Today Google announced the open source Beta of Lyra, an audio decoder that uses machine learning to generate high-quality voice calls. Lyra’s code and demo are currently available on GitHub, and can compress raw audio to 3 kilobits per second while being comparable in quality to other mainstream codecs.
Mobile connectivity has grown steadily over the past decade, but the explosive growth of computing power on devices has outpaced reliable, fast Internet access. Even in areas with reliable connections, the advent of “anytime, anywhere” work and telecommuting is straining data constraints. According to BroadbandNow, nearly 90 of the top 200 U.S. cities experienced broadband slowdown during the COVID-19 because of bandwidth constraints.

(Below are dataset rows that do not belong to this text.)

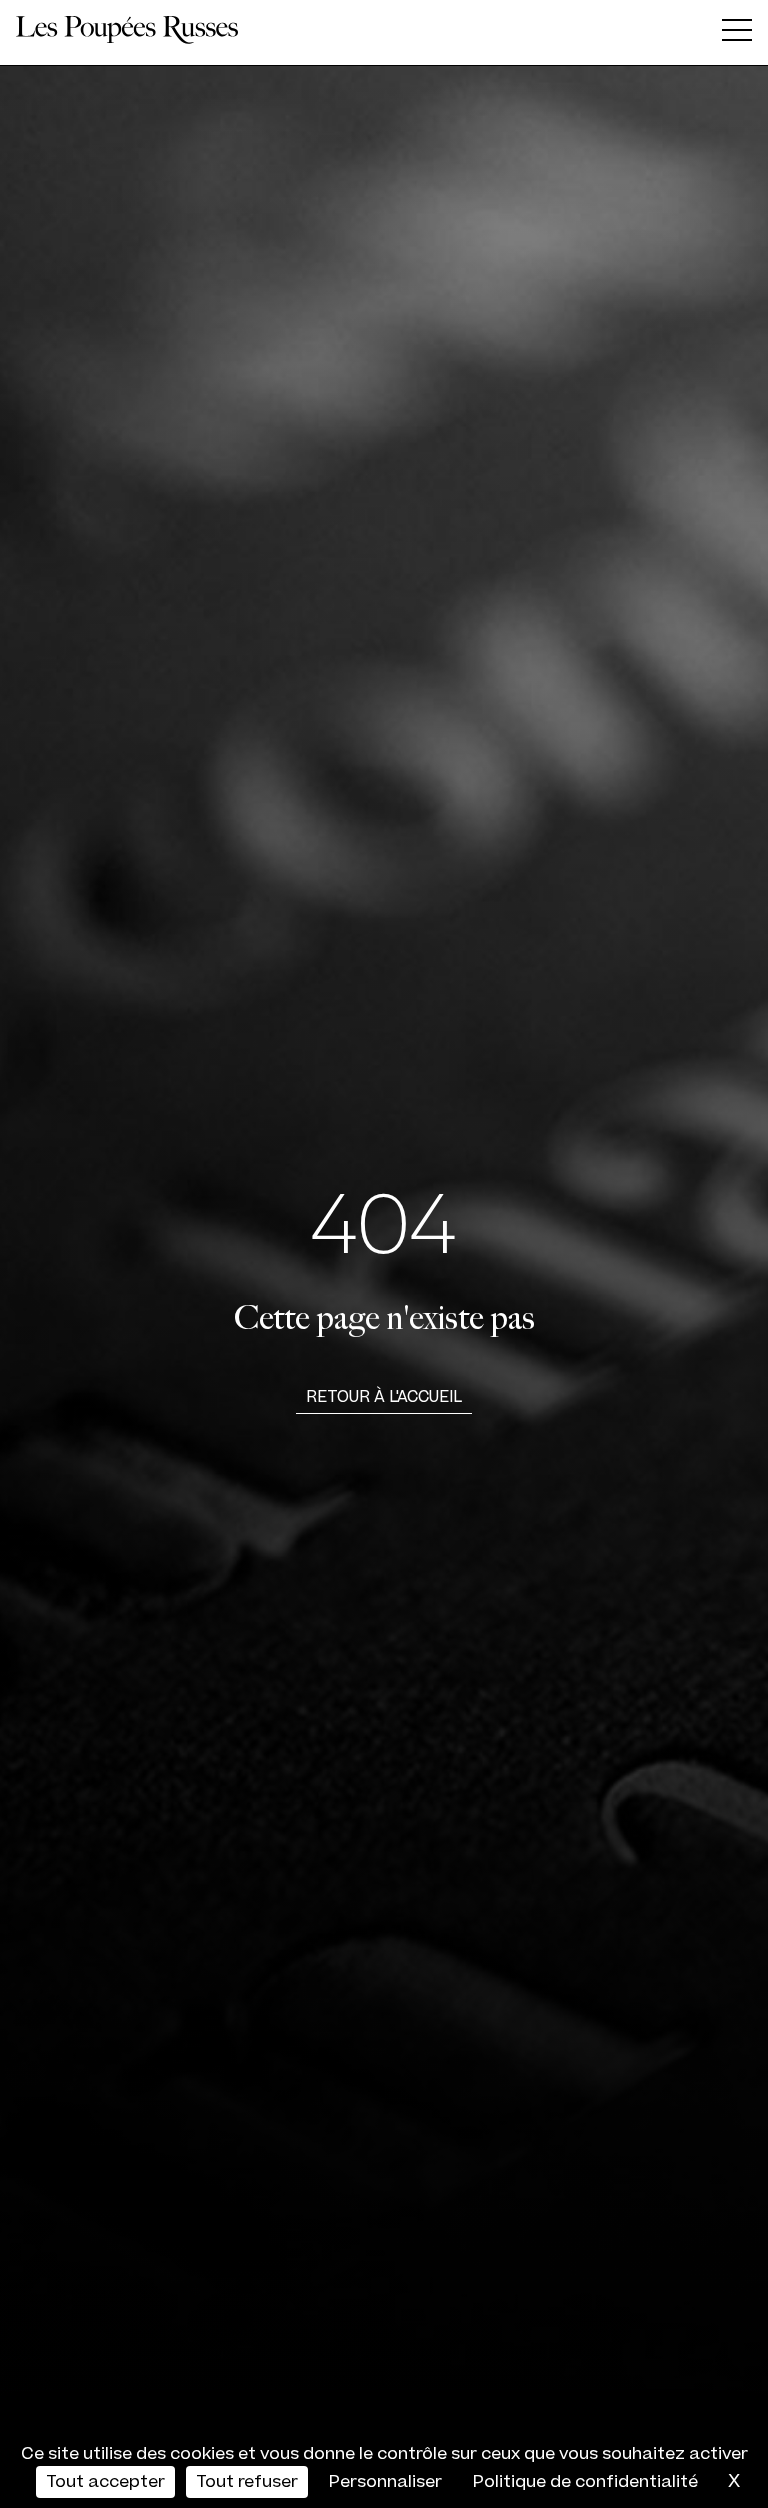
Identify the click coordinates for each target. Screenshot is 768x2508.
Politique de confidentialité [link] (585, 2482)
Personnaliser (385, 2482)
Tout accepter (105, 2482)
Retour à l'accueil (384, 1397)
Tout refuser (247, 2482)
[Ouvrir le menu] (737, 33)
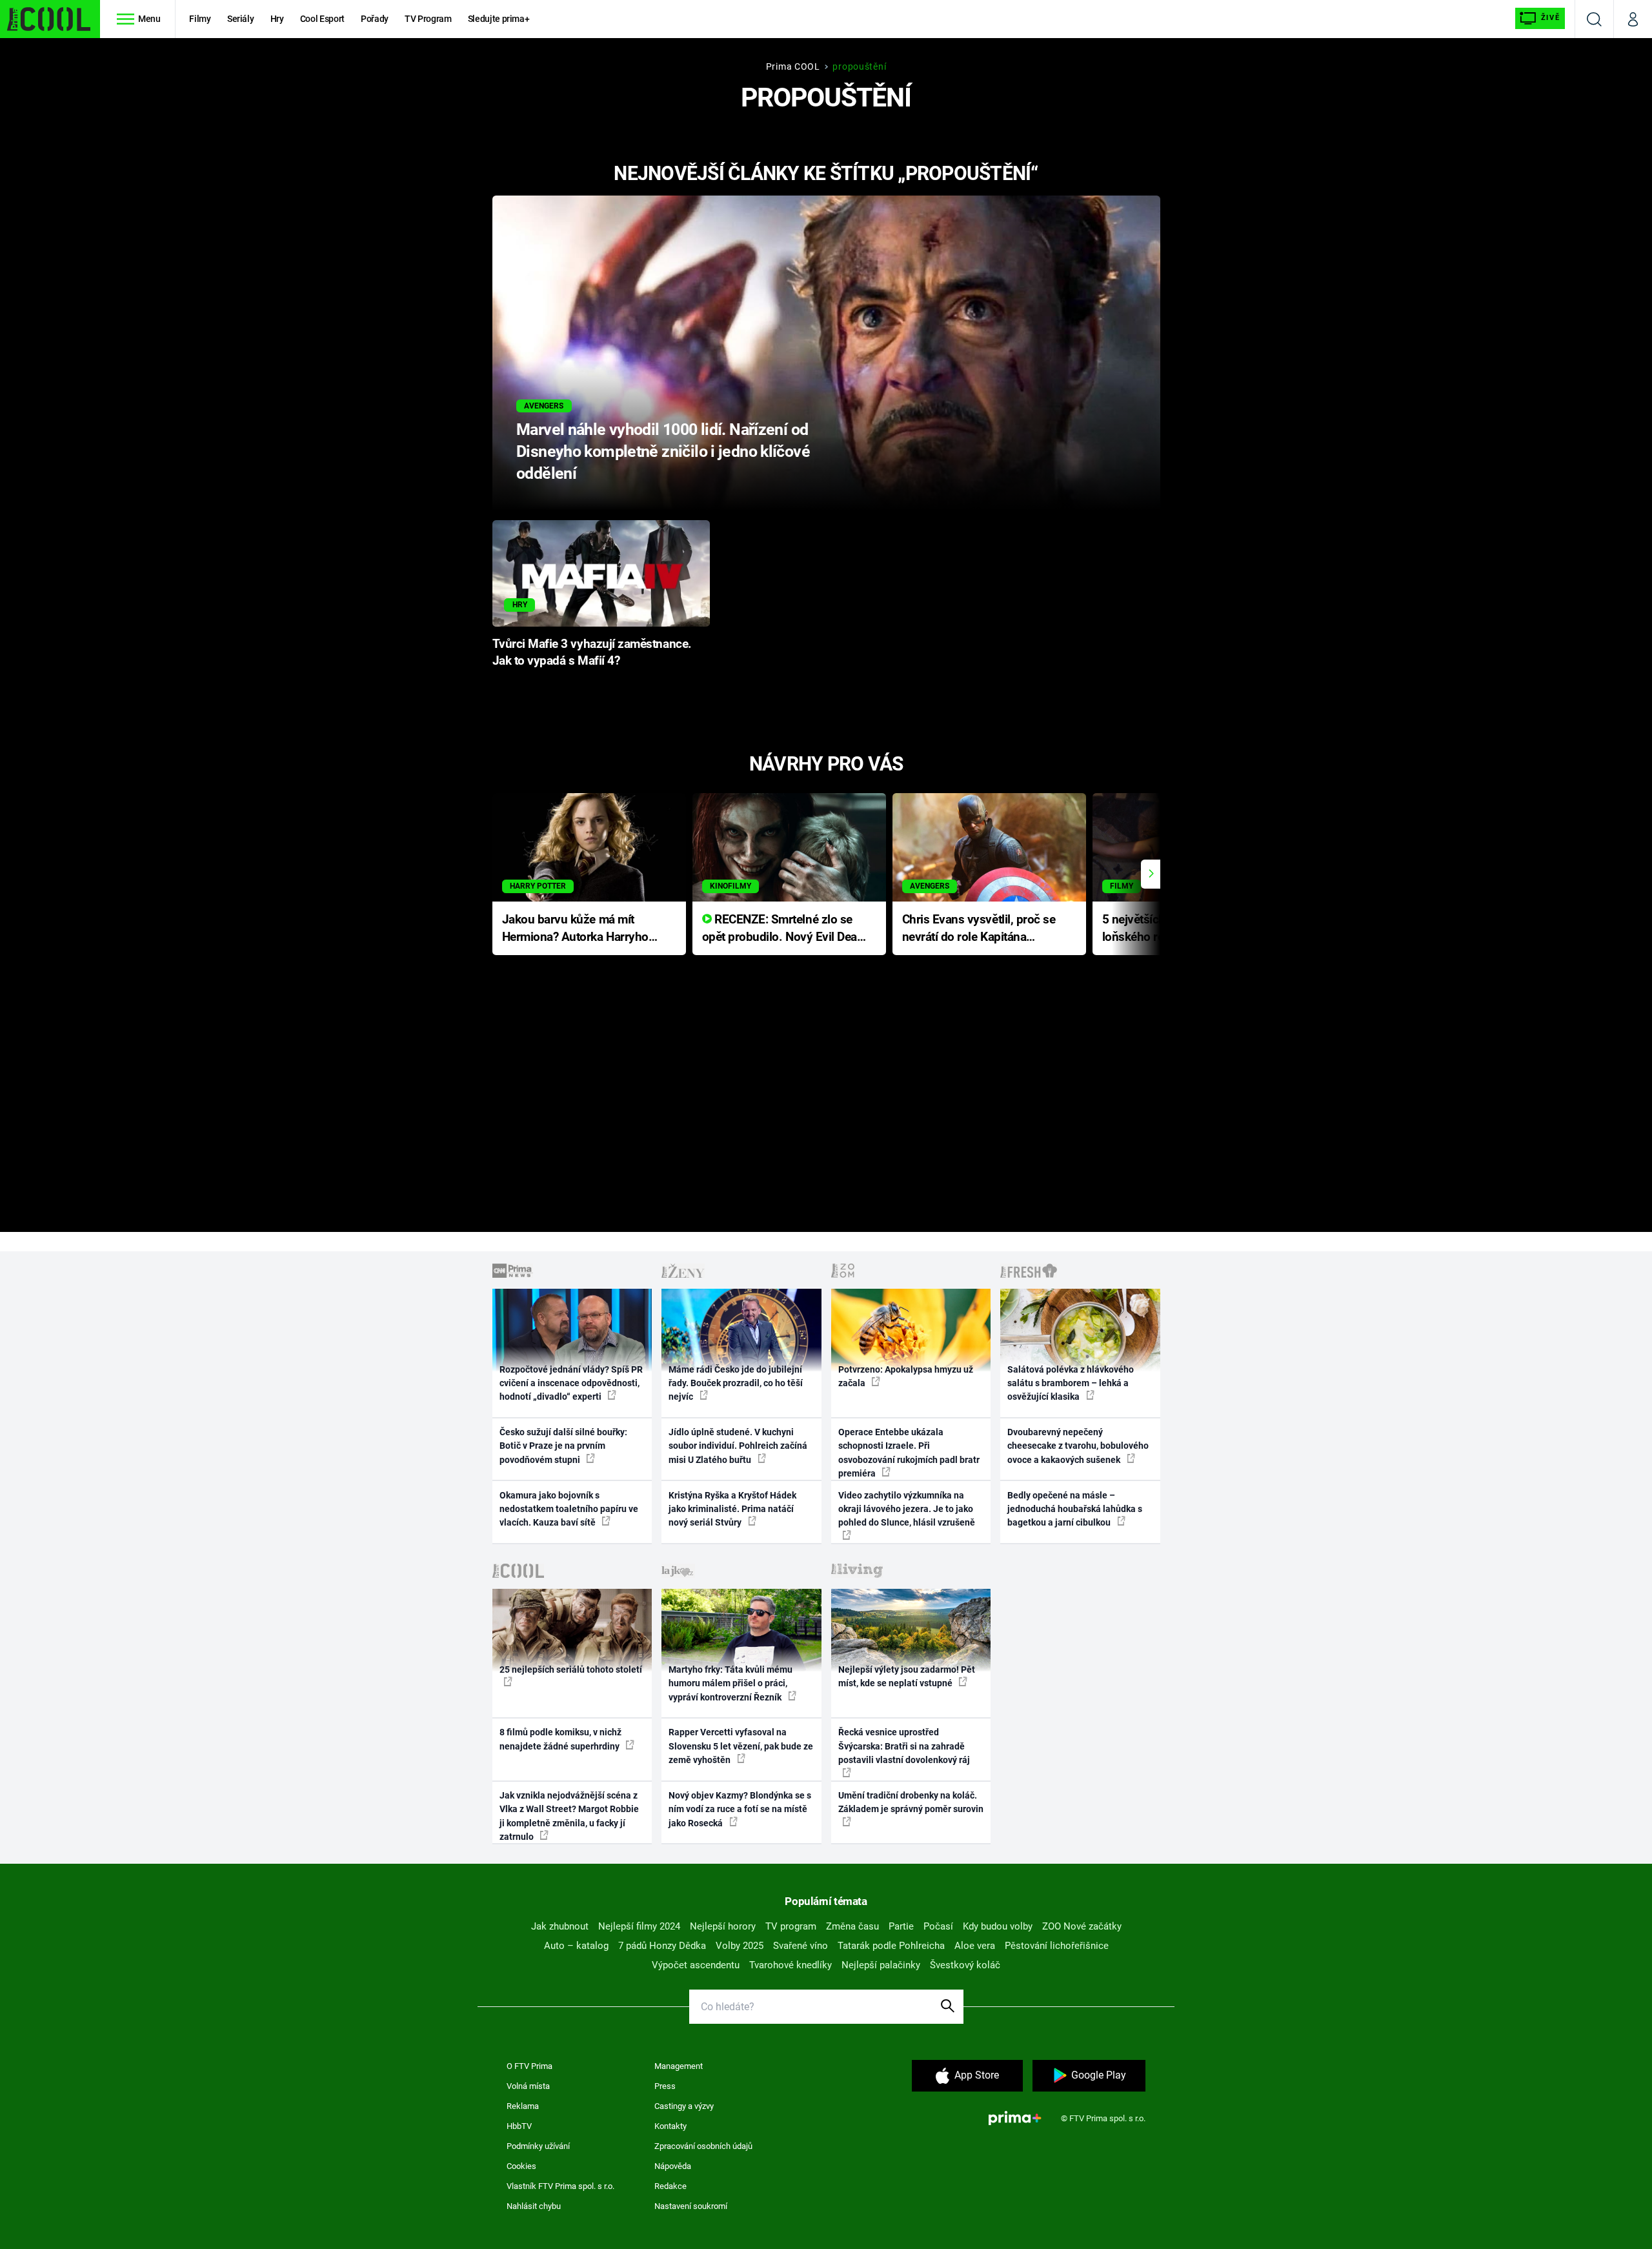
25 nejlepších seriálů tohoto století (570, 1669)
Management (678, 2066)
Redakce (670, 2186)
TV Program (428, 19)
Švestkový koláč (965, 1965)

Google believes Lyra could have a wide range of applications, from archiving large amounts of voice to saving batteries to easing network congestion in emergency situations. Lyra’s architecture is divided into two parts, an encoder and a decoder. When someone speaks into their phone, the encoder picks up unique attributes, called features, from their speech. Lyra extracts these features in units of 40 milliseconds, compresses them and sends them over the network. The decoder’s job is to convert these features back into an audio waveform that can be played back to the listener’s phone.

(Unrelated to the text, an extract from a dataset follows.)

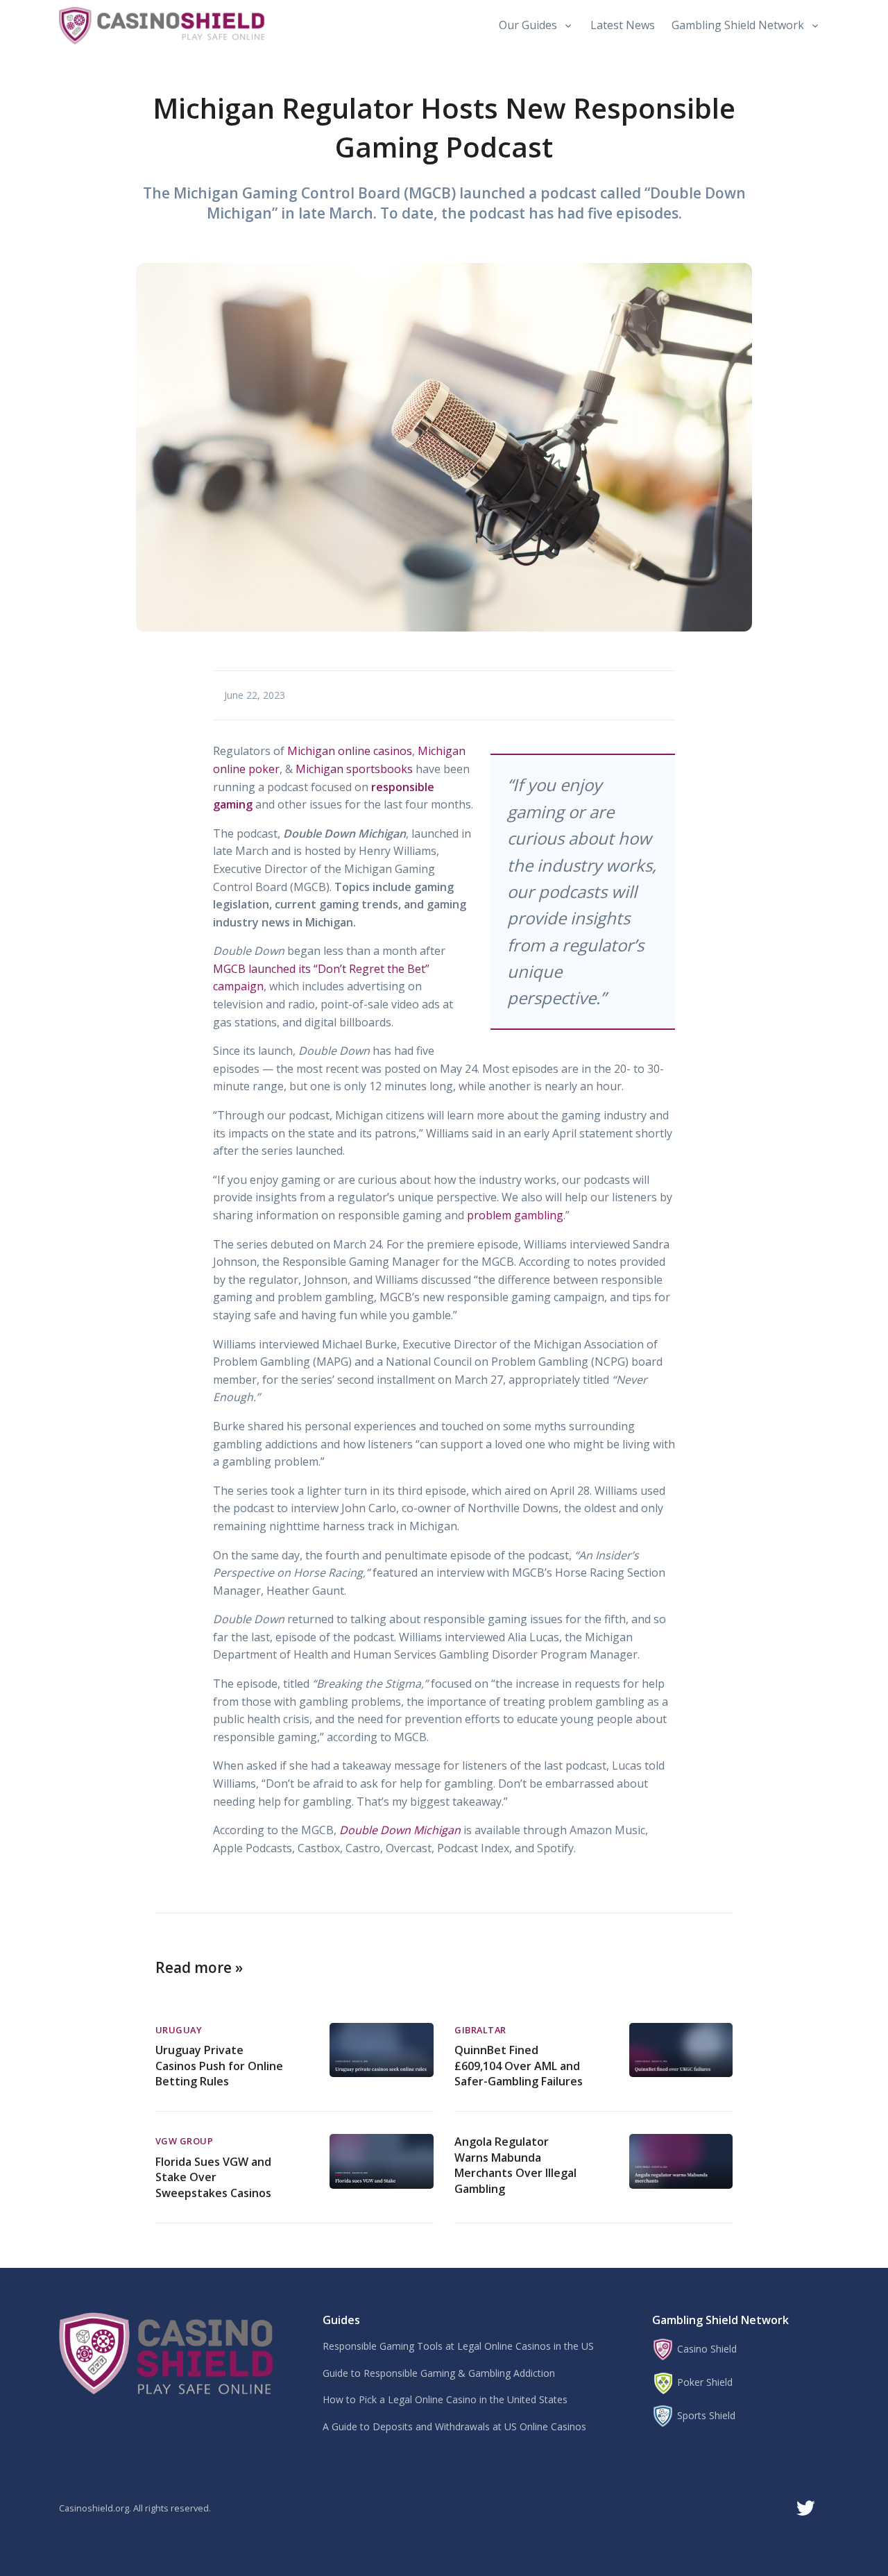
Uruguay (179, 2030)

According to Google, Lyra’s architecture is similar to traditional audio codecs, which form the backbone of Internet communications. But these traditional codecs are based on digital signal processing technology, and Lyra’s key advantage comes from its decoder’s ability to reconstruct high-quality signals.
In a blog post, Google Chrome engineers Andrew Storus and Michael Chinen wrote: “We are excited to see Lyra, known for its creativity in the open source community, being applied to Lyra in order to come up with more unique and impact-ful applications. We [want] to be able to get feedback as quickly as possible.”